While its ten unique tracks are littered with bursts of noise here, explosive grooves there, and a whole lot of decadent carnage squeeze in-between, Cinemartyr’s Death of the First Person doesn’t feel like an exercise in overindulgent recklessness at all. On the contrary, the controlled chaos of “On Earth As It Is,” “Stab City,” “Sleep is God,” “In Filth It Shall Be Found” and “The Brain of Hideo Kojimaa” sounds disciplined, and moreover, like an example of what it means to control components of metal and punk simultaneously without devolving into grunge or, worse yet, “alternative” metal. Yes, Death of a First Person is not for the faint of heart, but one must ask themselves a simple question when considering its multifaceted noise rock – is most fine art?
Cinemartyr don’t just flirt with extreme themes in tracks like “CGI” and “Run From Terror To Bring It Closer;” they leap over the barrier between simple and sophisticated psychotic like it’s second nature, encouraging anyone within earshot of their play to embrace the discordance alongside them. Their moxie is something to be marveled at, and best of all, it’s not even the main reason why this new album rocks as hard as it does around every twist and turn.
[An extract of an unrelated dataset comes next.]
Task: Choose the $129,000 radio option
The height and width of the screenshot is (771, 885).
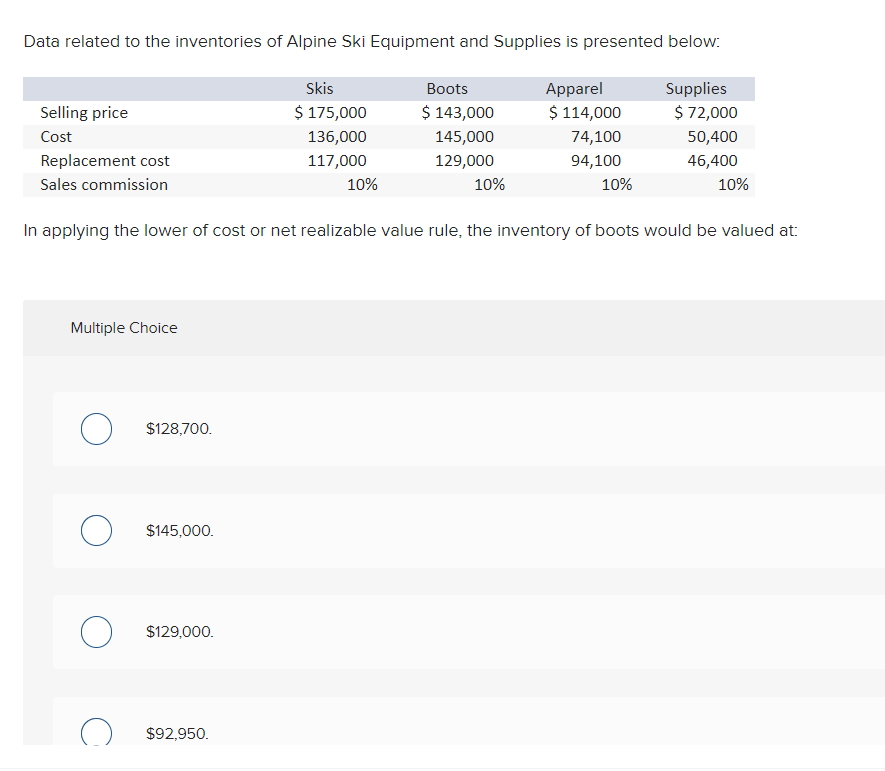Action: (x=96, y=632)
BANDCAMP: https://cinemartyr.bandcamp.com/album/death-of-the-first-person
There isn’t a lot of bass bearing down on us in “The Brain of Hideo Kojimaa,” “Keeps Getting Up” or “Tunnel At The End Of The Tunnel,” but that doesn’t prevent these three tracks from sounding – and feeling – like the heaviest material on the whole of the LP. “Tunnel at the End of the Tunnel” definitely has the bones of an outtake from the seminal Boris album Pink, minus the psychedelic undertow that is, and though it brings us into the mud more than it takes us full-circle to wear we began in “CGI,” it’s the best (and most sonically poignant) song to end this record with.
I love the skewing of metallic elements with hollow, almost black and white fuzz in “AR-15,” “In Filth It Shall Be Found” and “Stab City,” and though they’re not as layered as the calculated “CGI” is, they don’t feel particularly underwhelming by comparison. There are more angles to Death of the First Person than there are in the standard classical composition, but that could be the most alluring factor about its tracklist. While Cinemartyr’s peers are going minimalist in 2020, they’re getting as devilish with the details as the four walls of a recording studio will allow for.
I’ve been hearing a lot of good things about this band from my contemporaries in the indie music world, and I can definitely understand what all of the fuss has been about when giving Death of the First Person a spin this July. These guys don’t sound like a group that is interested in – nor capable of – holding anything back from the audience when they take the stage, and if their live presence is anything like their studio performance is here, they’re an act I’ll want to see a lot sooner than later.